• Task requirements:
Copy out the line that contains "Image resolution: width=900" and the lines after it through the final one in the entries below, exactly, with no other lines.
Given records Block Start
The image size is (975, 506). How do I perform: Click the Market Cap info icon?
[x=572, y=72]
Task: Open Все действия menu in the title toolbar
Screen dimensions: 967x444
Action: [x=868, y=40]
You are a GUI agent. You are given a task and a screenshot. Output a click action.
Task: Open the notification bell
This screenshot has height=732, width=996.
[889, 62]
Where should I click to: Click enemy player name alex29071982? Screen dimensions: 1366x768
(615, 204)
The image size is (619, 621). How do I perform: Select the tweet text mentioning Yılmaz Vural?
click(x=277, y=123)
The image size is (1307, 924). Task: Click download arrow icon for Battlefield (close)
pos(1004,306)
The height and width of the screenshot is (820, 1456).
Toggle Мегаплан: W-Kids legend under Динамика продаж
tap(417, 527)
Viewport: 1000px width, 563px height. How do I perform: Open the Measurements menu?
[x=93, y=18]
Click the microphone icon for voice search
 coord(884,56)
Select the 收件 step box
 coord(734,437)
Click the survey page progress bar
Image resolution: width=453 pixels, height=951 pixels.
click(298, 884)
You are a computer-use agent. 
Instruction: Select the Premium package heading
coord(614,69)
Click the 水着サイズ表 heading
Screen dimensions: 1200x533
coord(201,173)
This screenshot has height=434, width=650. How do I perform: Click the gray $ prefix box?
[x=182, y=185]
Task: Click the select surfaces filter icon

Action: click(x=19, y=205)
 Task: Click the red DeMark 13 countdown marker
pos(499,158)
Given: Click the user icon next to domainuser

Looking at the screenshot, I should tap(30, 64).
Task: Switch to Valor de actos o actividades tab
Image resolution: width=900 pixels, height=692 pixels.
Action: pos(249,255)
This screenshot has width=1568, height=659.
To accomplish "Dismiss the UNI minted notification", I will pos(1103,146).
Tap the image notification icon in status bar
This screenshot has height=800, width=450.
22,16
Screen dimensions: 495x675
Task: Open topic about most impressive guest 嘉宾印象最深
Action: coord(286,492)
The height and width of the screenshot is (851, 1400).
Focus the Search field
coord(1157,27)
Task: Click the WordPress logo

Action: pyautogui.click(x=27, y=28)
Given records Block End
• Answer:
Image resolution: width=900 pixels, height=692 pixels.
Action: pos(249,255)
This screenshot has width=1568, height=659.
To accomplish "Dismiss the UNI minted notification", I will pos(1103,146).
Tap the image notification icon in status bar
This screenshot has height=800, width=450.
22,16
Screen dimensions: 495x675
Task: Open topic about most impressive guest 嘉宾印象最深
Action: coord(286,492)
The height and width of the screenshot is (851, 1400).
Focus the Search field
coord(1157,27)
Task: Click the WordPress logo

Action: pyautogui.click(x=27, y=28)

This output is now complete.